_Requirements_
Rewrite every item below, replacing "computer-use agent" with "desktop automation agent" throughout and leaving all other text untouched.

(Items for locating words and elements)
··········

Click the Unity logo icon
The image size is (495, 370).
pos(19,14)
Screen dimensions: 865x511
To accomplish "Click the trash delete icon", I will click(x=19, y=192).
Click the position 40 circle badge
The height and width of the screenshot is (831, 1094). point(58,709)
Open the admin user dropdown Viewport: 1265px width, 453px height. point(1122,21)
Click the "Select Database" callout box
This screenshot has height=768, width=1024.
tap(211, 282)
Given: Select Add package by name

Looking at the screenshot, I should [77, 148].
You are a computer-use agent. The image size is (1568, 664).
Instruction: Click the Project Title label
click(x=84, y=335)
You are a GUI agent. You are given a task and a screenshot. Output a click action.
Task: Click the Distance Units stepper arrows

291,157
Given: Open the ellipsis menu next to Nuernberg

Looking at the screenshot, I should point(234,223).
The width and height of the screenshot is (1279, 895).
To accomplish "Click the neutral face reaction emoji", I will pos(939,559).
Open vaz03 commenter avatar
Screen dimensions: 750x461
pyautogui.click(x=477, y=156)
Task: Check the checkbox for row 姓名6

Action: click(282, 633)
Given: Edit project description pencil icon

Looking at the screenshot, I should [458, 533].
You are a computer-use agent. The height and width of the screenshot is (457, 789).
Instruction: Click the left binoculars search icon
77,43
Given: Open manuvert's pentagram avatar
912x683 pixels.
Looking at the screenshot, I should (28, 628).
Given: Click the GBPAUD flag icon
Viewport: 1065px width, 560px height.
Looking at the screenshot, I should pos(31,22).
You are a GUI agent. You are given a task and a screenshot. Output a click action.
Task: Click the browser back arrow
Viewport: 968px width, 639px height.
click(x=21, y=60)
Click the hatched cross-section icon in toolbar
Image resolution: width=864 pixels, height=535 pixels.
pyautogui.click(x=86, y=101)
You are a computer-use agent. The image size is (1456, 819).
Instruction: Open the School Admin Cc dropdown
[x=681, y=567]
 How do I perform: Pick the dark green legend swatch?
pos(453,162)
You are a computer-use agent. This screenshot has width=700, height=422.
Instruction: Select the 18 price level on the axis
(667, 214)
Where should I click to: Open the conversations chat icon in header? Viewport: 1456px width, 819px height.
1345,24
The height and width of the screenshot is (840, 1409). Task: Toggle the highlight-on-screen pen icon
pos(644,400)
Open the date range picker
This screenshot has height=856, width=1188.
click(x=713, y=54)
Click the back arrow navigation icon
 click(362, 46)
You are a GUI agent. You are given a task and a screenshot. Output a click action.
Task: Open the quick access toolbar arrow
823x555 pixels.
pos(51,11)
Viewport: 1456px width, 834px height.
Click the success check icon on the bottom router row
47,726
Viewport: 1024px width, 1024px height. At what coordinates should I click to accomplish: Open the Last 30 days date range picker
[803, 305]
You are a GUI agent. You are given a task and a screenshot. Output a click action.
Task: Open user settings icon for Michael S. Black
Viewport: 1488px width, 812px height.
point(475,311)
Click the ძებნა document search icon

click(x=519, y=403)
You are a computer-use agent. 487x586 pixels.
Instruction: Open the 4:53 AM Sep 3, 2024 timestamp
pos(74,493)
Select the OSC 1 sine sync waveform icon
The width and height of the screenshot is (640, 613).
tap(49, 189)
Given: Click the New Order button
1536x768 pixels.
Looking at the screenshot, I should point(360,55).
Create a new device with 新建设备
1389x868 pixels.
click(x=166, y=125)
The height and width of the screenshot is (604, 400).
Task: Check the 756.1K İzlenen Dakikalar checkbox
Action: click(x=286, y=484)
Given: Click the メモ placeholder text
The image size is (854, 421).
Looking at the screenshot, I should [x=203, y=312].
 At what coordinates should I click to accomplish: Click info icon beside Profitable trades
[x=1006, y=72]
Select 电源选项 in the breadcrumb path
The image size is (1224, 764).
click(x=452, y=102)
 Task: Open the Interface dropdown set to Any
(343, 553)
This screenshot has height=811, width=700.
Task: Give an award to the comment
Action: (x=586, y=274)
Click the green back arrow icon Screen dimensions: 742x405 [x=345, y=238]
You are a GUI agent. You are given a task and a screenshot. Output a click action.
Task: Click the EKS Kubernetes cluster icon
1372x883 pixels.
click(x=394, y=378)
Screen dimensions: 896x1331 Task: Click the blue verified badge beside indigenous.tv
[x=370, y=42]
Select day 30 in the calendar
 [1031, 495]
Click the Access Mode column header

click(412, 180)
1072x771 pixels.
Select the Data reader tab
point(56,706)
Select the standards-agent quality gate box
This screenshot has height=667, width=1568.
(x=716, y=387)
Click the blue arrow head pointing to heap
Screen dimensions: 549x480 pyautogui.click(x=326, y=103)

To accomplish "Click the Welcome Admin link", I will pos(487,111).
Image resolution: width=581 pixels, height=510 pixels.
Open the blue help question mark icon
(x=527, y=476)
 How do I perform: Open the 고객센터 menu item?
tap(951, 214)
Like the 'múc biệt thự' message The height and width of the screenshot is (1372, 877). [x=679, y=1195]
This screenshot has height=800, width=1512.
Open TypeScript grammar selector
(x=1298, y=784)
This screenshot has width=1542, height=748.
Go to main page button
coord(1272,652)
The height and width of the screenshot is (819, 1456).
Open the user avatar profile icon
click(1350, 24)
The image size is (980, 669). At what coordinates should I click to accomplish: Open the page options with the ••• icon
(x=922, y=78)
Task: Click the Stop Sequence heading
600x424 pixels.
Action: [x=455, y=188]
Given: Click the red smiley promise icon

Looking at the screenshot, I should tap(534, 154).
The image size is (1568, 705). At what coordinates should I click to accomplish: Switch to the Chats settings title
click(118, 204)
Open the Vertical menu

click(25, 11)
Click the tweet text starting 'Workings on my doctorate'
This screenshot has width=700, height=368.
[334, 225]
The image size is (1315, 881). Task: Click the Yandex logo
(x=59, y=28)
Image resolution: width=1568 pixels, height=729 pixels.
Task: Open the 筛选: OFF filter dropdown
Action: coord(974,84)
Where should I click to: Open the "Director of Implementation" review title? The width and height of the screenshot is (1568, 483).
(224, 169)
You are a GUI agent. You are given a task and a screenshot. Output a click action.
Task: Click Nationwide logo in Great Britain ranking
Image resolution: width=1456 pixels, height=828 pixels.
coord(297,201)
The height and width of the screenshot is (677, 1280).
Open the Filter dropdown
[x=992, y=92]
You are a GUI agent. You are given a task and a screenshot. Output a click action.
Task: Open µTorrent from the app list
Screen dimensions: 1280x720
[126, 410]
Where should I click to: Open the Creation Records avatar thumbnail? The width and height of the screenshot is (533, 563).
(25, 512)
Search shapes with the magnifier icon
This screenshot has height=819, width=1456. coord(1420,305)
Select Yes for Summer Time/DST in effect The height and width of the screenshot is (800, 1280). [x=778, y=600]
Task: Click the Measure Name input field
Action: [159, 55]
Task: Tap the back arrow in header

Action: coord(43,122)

··········

_Correct output_
Click the Unity logo icon
The image size is (495, 370).
pos(19,14)
Screen dimensions: 865x511
To accomplish "Click the trash delete icon", I will click(x=19, y=192).
Click the position 40 circle badge
The height and width of the screenshot is (831, 1094). point(58,709)
Open the admin user dropdown Viewport: 1265px width, 453px height. point(1122,21)
Click the "Select Database" callout box
This screenshot has height=768, width=1024.
tap(211, 282)
Given: Select Add package by name

Looking at the screenshot, I should [77, 148].
You are a desktop automation agent. The image size is (1568, 664).
Instruction: Click the Project Title label
click(x=84, y=335)
You are a GUI agent. You are given a task and a screenshot. Output a click action.
Task: Click the Distance Units stepper arrows

291,157
Given: Open the ellipsis menu next to Nuernberg

Looking at the screenshot, I should point(234,223).
The width and height of the screenshot is (1279, 895).
To accomplish "Click the neutral face reaction emoji", I will pos(939,559).
Open vaz03 commenter avatar
Screen dimensions: 750x461
pyautogui.click(x=477, y=156)
Task: Check the checkbox for row 姓名6

Action: click(282, 633)
Given: Edit project description pencil icon

Looking at the screenshot, I should [458, 533].
You are a desktop automation agent. The height and width of the screenshot is (457, 789).
Instruction: Click the left binoculars search icon
77,43
Given: Open manuvert's pentagram avatar
912x683 pixels.
Looking at the screenshot, I should (28, 628).
Given: Click the GBPAUD flag icon
Viewport: 1065px width, 560px height.
Looking at the screenshot, I should pos(31,22).
You are a GUI agent. You are given a task and a screenshot. Output a click action.
Task: Click the browser back arrow
Viewport: 968px width, 639px height.
click(x=21, y=60)
Click the hatched cross-section icon in toolbar
Image resolution: width=864 pixels, height=535 pixels.
pyautogui.click(x=86, y=101)
You are a desktop automation agent. The image size is (1456, 819).
Instruction: Open the School Admin Cc dropdown
[x=681, y=567]
 How do I perform: Pick the dark green legend swatch?
pos(453,162)
You are a desktop automation agent. This screenshot has width=700, height=422.
Instruction: Select the 18 price level on the axis
(667, 214)
Where should I click to: Open the conversations chat icon in header? Viewport: 1456px width, 819px height.
1345,24
The height and width of the screenshot is (840, 1409). Task: Toggle the highlight-on-screen pen icon
pos(644,400)
Open the date range picker
This screenshot has height=856, width=1188.
click(x=713, y=54)
Click the back arrow navigation icon
 click(362, 46)
You are a GUI agent. You are given a task and a screenshot. Output a click action.
Task: Open the quick access toolbar arrow
823x555 pixels.
pos(51,11)
Viewport: 1456px width, 834px height.
Click the success check icon on the bottom router row
47,726
Viewport: 1024px width, 1024px height. At what coordinates should I click to accomplish: Open the Last 30 days date range picker
[803, 305]
You are a GUI agent. You are given a task and a screenshot. Output a click action.
Task: Open user settings icon for Michael S. Black
Viewport: 1488px width, 812px height.
point(475,311)
Click the ძებნა document search icon

click(x=519, y=403)
You are a desktop automation agent. 487x586 pixels.
Instruction: Open the 4:53 AM Sep 3, 2024 timestamp
pos(74,493)
Select the OSC 1 sine sync waveform icon
The width and height of the screenshot is (640, 613).
tap(49, 189)
Given: Click the New Order button
1536x768 pixels.
Looking at the screenshot, I should point(360,55).
Create a new device with 新建设备
1389x868 pixels.
click(x=166, y=125)
The height and width of the screenshot is (604, 400).
Task: Check the 756.1K İzlenen Dakikalar checkbox
Action: click(x=286, y=484)
Given: Click the メモ placeholder text
The image size is (854, 421).
Looking at the screenshot, I should [x=203, y=312].
 At what coordinates should I click to accomplish: Click info icon beside Profitable trades
[x=1006, y=72]
Select 电源选项 in the breadcrumb path
The image size is (1224, 764).
click(x=452, y=102)
 Task: Open the Interface dropdown set to Any
(343, 553)
This screenshot has height=811, width=700.
Task: Give an award to the comment
Action: (x=586, y=274)
Click the green back arrow icon Screen dimensions: 742x405 [x=345, y=238]
You are a GUI agent. You are given a task and a screenshot. Output a click action.
Task: Click the EKS Kubernetes cluster icon
1372x883 pixels.
click(x=394, y=378)
Screen dimensions: 896x1331 Task: Click the blue verified badge beside indigenous.tv
[x=370, y=42]
Select day 30 in the calendar
 [1031, 495]
Click the Access Mode column header

click(412, 180)
1072x771 pixels.
Select the Data reader tab
point(56,706)
Select the standards-agent quality gate box
This screenshot has height=667, width=1568.
(x=716, y=387)
Click the blue arrow head pointing to heap
Screen dimensions: 549x480 pyautogui.click(x=326, y=103)

To accomplish "Click the Welcome Admin link", I will pos(487,111).
Image resolution: width=581 pixels, height=510 pixels.
Open the blue help question mark icon
(x=527, y=476)
 How do I perform: Open the 고객센터 menu item?
tap(951, 214)
Like the 'múc biệt thự' message The height and width of the screenshot is (1372, 877). [x=679, y=1195]
This screenshot has height=800, width=1512.
Open TypeScript grammar selector
(x=1298, y=784)
This screenshot has width=1542, height=748.
Go to main page button
coord(1272,652)
The height and width of the screenshot is (819, 1456).
Open the user avatar profile icon
click(1350, 24)
The image size is (980, 669). At what coordinates should I click to accomplish: Open the page options with the ••• icon
(x=922, y=78)
Task: Click the Stop Sequence heading
600x424 pixels.
Action: [x=455, y=188]
Given: Click the red smiley promise icon

Looking at the screenshot, I should tap(534, 154).
The image size is (1568, 705). At what coordinates should I click to accomplish: Switch to the Chats settings title
click(118, 204)
Open the Vertical menu

click(25, 11)
Click the tweet text starting 'Workings on my doctorate'
This screenshot has width=700, height=368.
[334, 225]
The image size is (1315, 881). Task: Click the Yandex logo
(x=59, y=28)
Image resolution: width=1568 pixels, height=729 pixels.
Task: Open the 筛选: OFF filter dropdown
Action: coord(974,84)
Where should I click to: Open the "Director of Implementation" review title? The width and height of the screenshot is (1568, 483).
(224, 169)
You are a GUI agent. You are given a task and a screenshot. Output a click action.
Task: Click Nationwide logo in Great Britain ranking
Image resolution: width=1456 pixels, height=828 pixels.
coord(297,201)
The height and width of the screenshot is (677, 1280).
Open the Filter dropdown
[x=992, y=92]
You are a GUI agent. You are given a task and a screenshot. Output a click action.
Task: Open µTorrent from the app list
Screen dimensions: 1280x720
[126, 410]
Where should I click to: Open the Creation Records avatar thumbnail? The width and height of the screenshot is (533, 563).
(25, 512)
Search shapes with the magnifier icon
This screenshot has height=819, width=1456. coord(1420,305)
Select Yes for Summer Time/DST in effect The height and width of the screenshot is (800, 1280). [x=778, y=600]
Task: Click the Measure Name input field
Action: [159, 55]
Task: Tap the back arrow in header

Action: coord(43,122)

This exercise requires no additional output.